Task objective
Which lines in the material below contain the word "blue"? Copy each of them.

Dataset
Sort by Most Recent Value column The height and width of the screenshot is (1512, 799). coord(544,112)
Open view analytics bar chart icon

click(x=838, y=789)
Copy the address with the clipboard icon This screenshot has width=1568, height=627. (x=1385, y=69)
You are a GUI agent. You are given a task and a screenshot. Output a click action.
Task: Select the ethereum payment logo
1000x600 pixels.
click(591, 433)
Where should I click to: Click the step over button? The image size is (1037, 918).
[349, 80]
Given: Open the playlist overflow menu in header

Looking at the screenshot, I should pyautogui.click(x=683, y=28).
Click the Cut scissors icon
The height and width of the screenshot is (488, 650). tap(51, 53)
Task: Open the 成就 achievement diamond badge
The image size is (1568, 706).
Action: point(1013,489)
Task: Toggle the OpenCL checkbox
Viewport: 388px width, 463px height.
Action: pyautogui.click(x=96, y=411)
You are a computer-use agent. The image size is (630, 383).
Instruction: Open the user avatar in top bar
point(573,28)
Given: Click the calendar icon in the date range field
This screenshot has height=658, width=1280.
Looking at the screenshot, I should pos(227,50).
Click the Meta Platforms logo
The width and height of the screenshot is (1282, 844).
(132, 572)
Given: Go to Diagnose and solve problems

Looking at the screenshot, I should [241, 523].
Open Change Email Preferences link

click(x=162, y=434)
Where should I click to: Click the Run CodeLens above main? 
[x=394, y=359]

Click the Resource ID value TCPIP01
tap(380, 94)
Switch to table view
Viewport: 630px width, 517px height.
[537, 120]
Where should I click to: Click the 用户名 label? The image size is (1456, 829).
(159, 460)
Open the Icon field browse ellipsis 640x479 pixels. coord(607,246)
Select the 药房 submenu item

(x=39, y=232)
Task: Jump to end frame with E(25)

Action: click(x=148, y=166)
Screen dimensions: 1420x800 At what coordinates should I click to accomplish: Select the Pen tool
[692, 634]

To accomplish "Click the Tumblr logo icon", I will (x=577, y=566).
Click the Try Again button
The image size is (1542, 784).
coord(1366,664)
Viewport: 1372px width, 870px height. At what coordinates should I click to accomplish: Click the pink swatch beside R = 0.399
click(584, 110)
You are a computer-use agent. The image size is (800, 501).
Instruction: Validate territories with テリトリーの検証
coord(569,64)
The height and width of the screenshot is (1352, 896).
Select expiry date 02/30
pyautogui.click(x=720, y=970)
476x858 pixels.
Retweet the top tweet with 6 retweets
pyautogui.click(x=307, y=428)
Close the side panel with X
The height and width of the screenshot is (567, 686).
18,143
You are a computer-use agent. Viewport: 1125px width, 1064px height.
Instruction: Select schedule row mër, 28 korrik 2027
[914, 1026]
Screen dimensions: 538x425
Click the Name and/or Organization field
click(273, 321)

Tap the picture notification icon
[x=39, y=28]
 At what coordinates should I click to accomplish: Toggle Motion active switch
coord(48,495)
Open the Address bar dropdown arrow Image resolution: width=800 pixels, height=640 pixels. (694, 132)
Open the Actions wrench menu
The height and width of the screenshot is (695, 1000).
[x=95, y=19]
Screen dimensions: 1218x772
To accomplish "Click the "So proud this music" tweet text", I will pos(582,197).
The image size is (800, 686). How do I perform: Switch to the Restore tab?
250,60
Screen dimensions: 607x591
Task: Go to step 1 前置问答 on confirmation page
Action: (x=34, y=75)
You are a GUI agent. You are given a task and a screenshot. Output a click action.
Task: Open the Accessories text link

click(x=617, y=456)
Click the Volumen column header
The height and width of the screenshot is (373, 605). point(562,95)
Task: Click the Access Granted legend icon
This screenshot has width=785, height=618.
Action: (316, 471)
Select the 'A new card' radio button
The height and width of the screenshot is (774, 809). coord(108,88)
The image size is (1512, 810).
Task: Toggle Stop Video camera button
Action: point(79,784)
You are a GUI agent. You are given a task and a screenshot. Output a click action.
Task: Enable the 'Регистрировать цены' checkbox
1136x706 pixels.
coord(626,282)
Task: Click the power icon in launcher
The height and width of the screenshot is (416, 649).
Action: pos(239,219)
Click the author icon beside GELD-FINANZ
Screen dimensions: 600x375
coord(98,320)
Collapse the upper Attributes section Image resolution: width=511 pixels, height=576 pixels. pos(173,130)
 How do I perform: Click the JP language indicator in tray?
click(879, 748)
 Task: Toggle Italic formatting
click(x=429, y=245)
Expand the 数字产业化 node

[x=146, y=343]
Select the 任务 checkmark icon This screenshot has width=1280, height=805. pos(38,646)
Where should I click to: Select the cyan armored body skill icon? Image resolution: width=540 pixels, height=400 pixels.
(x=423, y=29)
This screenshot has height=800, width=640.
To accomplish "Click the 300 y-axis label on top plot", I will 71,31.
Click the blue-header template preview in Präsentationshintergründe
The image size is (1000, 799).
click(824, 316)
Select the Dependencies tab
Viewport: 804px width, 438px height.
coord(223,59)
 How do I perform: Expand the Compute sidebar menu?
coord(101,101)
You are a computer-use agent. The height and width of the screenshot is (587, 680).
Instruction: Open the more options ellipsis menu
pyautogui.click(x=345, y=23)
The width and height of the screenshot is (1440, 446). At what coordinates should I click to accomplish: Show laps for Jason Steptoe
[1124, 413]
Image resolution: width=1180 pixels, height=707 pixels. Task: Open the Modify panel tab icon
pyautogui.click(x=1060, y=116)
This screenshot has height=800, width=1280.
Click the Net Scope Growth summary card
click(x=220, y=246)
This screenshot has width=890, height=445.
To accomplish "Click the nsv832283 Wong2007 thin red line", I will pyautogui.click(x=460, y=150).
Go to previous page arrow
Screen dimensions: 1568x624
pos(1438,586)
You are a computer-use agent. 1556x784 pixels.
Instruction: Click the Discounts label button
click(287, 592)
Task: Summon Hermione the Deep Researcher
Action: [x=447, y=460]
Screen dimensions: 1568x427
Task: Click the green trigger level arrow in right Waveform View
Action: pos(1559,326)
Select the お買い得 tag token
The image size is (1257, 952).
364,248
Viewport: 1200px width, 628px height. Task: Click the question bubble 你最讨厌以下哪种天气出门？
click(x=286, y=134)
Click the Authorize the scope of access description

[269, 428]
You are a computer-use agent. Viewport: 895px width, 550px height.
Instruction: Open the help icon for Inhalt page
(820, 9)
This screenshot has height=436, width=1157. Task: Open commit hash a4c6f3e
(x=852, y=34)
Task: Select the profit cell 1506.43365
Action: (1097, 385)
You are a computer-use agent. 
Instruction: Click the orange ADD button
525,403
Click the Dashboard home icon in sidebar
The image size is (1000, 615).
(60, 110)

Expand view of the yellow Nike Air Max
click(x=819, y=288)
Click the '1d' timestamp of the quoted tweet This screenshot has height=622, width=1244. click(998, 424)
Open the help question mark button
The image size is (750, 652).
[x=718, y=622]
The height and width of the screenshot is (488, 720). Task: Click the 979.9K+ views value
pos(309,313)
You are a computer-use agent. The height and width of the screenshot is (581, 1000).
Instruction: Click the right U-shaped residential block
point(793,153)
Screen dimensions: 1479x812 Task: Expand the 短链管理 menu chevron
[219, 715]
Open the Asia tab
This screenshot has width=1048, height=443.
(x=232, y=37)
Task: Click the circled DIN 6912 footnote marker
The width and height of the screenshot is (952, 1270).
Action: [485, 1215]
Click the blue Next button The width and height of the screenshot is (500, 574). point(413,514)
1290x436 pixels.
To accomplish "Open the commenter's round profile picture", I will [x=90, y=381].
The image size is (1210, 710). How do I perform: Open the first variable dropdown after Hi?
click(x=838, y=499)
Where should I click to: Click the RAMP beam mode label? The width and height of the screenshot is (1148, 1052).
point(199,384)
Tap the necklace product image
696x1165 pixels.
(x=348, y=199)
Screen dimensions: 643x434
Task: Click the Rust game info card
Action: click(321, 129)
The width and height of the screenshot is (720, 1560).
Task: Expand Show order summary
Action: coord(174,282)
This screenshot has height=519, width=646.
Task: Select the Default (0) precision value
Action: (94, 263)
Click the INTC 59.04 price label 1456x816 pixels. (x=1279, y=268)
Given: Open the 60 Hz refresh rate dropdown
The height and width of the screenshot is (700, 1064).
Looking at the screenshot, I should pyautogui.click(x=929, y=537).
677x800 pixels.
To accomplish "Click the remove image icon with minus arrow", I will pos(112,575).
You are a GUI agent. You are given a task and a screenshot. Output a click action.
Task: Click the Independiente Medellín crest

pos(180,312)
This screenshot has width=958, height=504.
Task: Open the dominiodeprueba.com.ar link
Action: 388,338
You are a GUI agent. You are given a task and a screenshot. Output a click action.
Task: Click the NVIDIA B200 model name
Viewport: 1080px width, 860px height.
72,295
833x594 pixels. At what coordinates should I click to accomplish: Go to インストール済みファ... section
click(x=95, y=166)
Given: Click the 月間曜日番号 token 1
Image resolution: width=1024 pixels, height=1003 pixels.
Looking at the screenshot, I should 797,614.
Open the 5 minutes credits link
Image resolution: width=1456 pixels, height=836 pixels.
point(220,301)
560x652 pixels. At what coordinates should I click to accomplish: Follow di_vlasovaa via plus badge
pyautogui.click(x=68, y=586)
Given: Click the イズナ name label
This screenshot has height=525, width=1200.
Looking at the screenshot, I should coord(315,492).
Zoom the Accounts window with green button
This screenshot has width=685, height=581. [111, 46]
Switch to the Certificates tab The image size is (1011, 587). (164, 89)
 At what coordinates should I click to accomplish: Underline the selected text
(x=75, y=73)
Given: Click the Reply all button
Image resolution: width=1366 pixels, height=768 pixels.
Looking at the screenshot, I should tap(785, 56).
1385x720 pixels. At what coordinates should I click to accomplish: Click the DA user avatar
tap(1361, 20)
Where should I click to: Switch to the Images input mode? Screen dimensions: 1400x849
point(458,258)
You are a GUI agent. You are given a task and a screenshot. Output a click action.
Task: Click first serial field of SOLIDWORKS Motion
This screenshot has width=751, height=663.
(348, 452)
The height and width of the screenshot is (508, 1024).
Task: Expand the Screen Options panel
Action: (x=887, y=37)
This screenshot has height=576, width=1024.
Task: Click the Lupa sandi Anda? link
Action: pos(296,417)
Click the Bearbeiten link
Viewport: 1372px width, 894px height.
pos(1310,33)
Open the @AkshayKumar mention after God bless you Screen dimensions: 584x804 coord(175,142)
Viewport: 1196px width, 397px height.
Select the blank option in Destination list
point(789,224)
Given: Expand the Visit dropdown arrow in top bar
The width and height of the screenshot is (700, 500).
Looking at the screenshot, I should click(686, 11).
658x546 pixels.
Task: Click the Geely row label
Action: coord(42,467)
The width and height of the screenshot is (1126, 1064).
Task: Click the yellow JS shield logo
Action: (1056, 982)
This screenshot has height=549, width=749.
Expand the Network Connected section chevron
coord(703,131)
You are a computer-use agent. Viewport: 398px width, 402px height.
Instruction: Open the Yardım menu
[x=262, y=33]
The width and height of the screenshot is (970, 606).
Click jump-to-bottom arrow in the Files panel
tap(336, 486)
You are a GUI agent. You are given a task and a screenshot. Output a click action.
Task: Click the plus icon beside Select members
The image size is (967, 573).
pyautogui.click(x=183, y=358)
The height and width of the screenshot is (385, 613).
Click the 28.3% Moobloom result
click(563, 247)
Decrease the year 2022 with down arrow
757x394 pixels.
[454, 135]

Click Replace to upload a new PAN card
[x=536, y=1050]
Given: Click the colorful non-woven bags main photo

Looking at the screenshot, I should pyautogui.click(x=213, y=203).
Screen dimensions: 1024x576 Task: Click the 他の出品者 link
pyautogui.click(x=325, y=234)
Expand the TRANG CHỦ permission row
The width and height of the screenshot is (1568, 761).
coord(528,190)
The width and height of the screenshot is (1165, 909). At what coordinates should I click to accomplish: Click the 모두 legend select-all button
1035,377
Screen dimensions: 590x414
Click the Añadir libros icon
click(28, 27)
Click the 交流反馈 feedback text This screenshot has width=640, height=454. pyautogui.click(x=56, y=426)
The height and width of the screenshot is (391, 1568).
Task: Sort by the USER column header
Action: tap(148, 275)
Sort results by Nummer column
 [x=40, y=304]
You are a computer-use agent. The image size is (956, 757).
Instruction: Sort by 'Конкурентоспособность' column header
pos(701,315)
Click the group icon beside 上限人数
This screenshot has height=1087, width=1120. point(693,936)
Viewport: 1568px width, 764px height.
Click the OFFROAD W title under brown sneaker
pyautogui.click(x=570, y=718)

Result for this task
Click the blue-header template preview in Präsentationshintergründe
Click the blue Next button The width and height of the screenshot is (500, 574). point(413,514)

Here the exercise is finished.